▶ _DATA RECORDS_
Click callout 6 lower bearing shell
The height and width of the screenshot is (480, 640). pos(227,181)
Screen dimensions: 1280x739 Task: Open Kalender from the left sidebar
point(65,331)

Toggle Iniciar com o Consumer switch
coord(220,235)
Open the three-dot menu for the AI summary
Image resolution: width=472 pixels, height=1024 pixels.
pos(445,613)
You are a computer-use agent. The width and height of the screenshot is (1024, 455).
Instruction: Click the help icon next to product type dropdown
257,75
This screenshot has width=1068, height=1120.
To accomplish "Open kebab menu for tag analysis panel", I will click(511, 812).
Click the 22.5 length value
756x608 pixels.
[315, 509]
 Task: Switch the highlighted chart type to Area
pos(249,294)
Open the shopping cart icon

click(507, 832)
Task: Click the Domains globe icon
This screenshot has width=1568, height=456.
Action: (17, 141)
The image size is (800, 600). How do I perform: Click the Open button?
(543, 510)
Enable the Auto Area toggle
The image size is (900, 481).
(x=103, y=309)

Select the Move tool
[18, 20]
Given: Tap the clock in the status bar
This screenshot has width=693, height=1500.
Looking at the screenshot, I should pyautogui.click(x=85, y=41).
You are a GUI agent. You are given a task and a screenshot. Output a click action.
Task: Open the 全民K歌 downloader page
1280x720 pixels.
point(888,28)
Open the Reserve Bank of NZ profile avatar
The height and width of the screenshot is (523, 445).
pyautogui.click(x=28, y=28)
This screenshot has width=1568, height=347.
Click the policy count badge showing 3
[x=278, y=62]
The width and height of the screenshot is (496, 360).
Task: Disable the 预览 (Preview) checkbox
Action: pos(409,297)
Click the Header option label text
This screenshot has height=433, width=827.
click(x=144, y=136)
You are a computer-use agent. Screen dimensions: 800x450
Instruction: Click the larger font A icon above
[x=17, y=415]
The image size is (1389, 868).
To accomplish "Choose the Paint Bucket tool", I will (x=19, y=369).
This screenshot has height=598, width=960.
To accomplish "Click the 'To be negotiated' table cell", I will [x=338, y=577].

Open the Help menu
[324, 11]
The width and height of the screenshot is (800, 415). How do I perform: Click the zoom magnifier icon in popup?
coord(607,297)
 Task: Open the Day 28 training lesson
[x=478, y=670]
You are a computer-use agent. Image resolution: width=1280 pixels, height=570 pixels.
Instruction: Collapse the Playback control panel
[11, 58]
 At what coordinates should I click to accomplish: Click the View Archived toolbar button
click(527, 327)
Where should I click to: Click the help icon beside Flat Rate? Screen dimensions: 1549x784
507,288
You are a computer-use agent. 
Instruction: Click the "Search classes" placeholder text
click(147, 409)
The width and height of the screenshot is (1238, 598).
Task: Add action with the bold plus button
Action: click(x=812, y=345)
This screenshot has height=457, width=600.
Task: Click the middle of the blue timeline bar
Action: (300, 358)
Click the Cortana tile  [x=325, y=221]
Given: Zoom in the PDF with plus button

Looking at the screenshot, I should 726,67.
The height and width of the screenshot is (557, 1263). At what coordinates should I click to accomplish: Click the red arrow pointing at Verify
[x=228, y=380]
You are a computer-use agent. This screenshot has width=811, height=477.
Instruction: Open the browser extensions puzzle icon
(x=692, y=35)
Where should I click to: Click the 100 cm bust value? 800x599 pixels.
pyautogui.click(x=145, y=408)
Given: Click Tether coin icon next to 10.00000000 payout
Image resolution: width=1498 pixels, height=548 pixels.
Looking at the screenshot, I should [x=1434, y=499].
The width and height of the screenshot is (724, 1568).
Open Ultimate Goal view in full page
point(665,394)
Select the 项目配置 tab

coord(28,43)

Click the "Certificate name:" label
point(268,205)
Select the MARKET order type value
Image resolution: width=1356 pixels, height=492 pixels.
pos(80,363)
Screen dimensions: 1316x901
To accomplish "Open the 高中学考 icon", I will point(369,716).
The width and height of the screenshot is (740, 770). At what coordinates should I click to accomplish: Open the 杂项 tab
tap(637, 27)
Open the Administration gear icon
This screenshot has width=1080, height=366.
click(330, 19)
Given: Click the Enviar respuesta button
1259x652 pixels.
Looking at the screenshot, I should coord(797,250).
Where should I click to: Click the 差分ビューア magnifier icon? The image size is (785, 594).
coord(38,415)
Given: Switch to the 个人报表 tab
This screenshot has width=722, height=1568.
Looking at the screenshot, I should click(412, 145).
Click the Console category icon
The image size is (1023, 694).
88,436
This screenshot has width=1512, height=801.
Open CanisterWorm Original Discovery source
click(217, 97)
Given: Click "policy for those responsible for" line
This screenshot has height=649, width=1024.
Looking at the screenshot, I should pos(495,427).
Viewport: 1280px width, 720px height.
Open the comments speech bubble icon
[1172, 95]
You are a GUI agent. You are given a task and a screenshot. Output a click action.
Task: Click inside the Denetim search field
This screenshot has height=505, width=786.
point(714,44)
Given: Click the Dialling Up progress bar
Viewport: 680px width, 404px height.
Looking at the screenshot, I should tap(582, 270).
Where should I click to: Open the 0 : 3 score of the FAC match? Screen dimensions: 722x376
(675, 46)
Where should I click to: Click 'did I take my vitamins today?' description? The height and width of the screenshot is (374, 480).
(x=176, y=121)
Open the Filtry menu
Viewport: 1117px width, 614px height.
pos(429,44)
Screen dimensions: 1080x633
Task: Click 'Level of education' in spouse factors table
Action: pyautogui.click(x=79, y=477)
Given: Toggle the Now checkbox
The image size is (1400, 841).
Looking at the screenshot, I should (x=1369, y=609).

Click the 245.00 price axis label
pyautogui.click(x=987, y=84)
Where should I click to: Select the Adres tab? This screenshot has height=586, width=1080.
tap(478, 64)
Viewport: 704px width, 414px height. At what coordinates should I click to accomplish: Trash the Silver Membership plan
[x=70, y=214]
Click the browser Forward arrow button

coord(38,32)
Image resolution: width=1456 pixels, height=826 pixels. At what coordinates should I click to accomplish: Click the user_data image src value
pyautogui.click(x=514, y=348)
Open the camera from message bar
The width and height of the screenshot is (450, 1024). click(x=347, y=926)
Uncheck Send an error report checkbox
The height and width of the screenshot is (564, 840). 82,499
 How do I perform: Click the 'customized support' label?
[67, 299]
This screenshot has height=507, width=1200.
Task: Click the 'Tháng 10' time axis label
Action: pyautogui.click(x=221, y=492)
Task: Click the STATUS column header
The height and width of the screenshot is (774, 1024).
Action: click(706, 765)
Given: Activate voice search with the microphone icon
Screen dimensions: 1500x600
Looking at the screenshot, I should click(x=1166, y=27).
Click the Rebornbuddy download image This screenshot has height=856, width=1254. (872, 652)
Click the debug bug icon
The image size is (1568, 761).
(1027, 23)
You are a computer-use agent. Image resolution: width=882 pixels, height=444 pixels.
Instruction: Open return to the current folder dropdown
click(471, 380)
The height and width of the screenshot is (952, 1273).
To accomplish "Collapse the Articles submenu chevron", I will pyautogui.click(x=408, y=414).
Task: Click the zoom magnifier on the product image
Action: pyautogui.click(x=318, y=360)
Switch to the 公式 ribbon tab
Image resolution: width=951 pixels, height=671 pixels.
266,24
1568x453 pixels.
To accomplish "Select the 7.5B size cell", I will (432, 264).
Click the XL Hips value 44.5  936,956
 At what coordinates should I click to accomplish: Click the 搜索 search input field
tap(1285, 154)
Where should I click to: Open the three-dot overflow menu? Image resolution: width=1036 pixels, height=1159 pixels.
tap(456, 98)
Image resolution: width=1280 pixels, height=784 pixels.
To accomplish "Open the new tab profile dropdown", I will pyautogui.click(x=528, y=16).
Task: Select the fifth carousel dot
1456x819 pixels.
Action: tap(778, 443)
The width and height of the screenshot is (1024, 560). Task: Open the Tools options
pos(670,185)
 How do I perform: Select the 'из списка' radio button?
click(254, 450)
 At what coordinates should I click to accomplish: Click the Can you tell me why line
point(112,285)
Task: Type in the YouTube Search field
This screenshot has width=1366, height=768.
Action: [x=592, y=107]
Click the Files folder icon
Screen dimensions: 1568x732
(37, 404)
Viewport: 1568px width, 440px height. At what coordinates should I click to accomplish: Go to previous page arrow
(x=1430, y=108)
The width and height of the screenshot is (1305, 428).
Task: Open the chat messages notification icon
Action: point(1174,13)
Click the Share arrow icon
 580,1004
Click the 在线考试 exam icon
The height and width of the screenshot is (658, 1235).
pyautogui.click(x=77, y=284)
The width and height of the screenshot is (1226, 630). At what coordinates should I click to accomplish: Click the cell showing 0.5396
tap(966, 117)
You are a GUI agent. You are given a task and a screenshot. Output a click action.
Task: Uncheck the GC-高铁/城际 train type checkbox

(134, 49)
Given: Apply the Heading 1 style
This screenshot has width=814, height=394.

▶ _WHAT IS EXPECTED_
All lines above holding the word "agent" make up the answer; copy each one.

▶ _ANSWER_
You are a computer-use agent. The width and height of the screenshot is (1024, 455).
You are a GUI agent. You are given a task and a screenshot. Output a click action.
You are a computer-use agent. Screen dimensions: 800x450
You are a computer-use agent. Image resolution: width=1280 pixels, height=570 pixels.
You are a computer-use agent. 
You are a computer-use agent. This screenshot has width=811, height=477.
You are a GUI agent. You are given a task and a screenshot. Output a click action.
You are a computer-use agent. Image resolution: width=882 pixels, height=444 pixels.
You are a GUI agent. You are given a task and a screenshot. Output a click action.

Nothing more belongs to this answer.